With love and blessing, Shabbat Shalom.
Rabbi Elliott

PS – What to do?
In many ways, our ability to offer more than moral support is limited from this distance, but I want to offer a few options.
 
First, I continue to believe that the most powerful thing we could do as a congregation is to express our support for Israel by travelling there together. I continue to solicit partners in planning such a venture.
 
More immediately, I can suggest one unique effort of supporting the businesses that are struggling because of the decreased willingness of Israelis to be out in public in this uncertain and terrifying atmosphere. Eat 4 the Sake of Jerusalem.

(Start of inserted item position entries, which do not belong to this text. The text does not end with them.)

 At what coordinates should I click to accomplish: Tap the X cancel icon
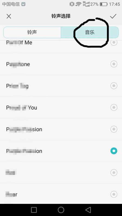tap(9, 16)
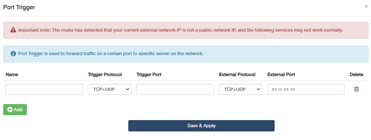Image resolution: width=371 pixels, height=140 pixels.
Task: Click the Trigger Protocol column header
Action: point(105,75)
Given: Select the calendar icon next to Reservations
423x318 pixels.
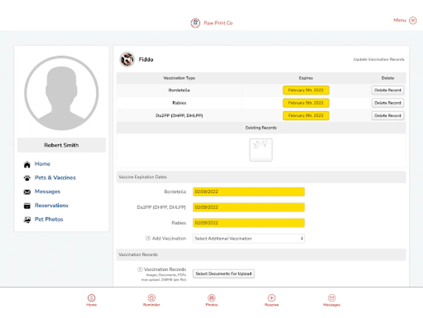Looking at the screenshot, I should (27, 205).
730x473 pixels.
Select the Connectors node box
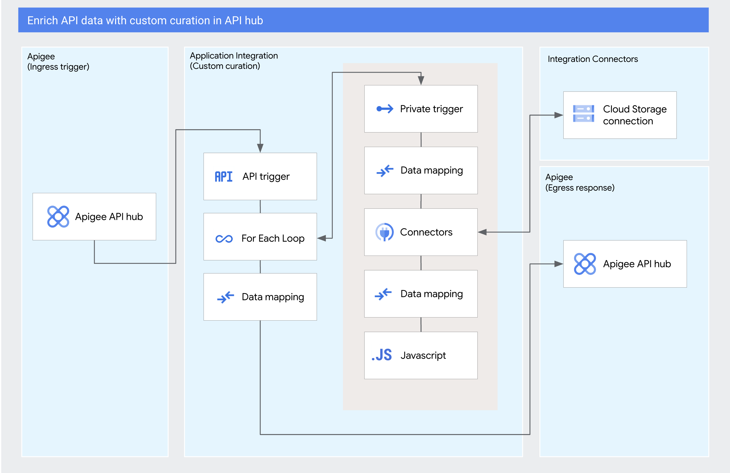click(421, 232)
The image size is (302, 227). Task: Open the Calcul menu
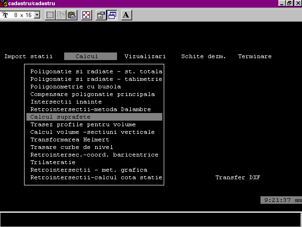(x=90, y=56)
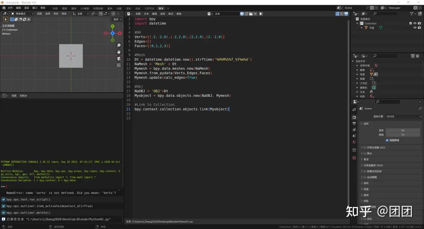Create a new text block in the text editor

(247, 13)
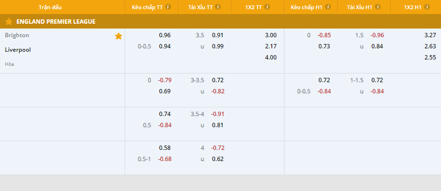Click the info icon beside 1X2 H1
This screenshot has width=441, height=191.
(427, 7)
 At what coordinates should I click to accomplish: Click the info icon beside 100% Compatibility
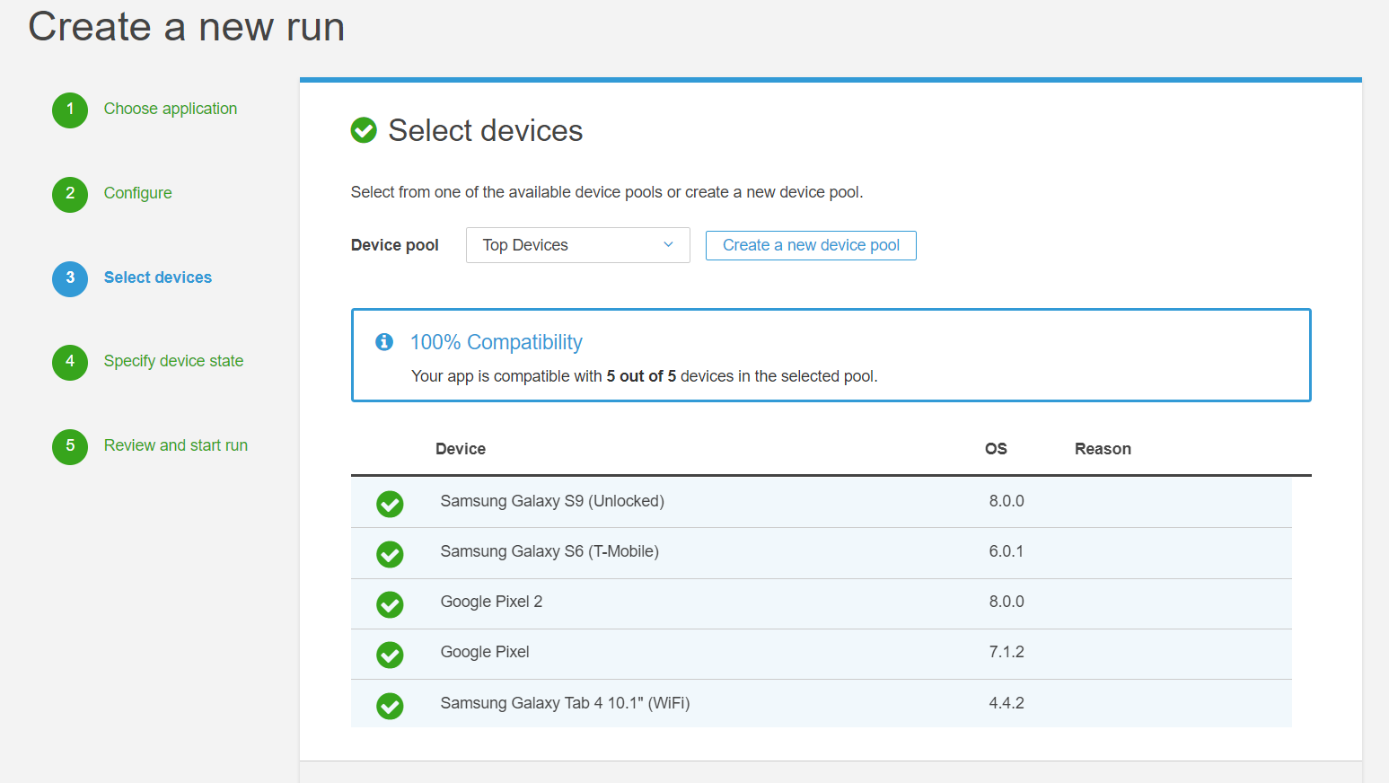tap(384, 342)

This website asks you to support restaurants in Jerusalem by buying meals, falafels, etc. that are then distributed freely. The goal is to support these businesses and offer random acts of kindness from afar.
 
Most importantly, I encourage you to continue to give to the organizations that you believe most effectively protect the security of Israel. For me, this is the New Israel Fund, which I believe has consistently laid down the groundwork for a more stable future.  Use the emotions you feel now as an impetus to give to the organizations in Israel that can represent your hopes for peace and security.
 
Finally, I strongly encourage you to take the time to get your news about Israel from Israel. I have found my subscription to Haaretz to be invaluable when I want to go beyond the inevitably two-dimensional reporting on this issue available through American media.  Likewise, I recommend to you again The Promised Podcast. The commentators on this weekly podcast could all be your next-door neighbor, but instead have chosen to live in Tel Aviv. I find their commentary thoughtful and they are uniquely positioned to understand the American Jewish perspective and also to challenge it.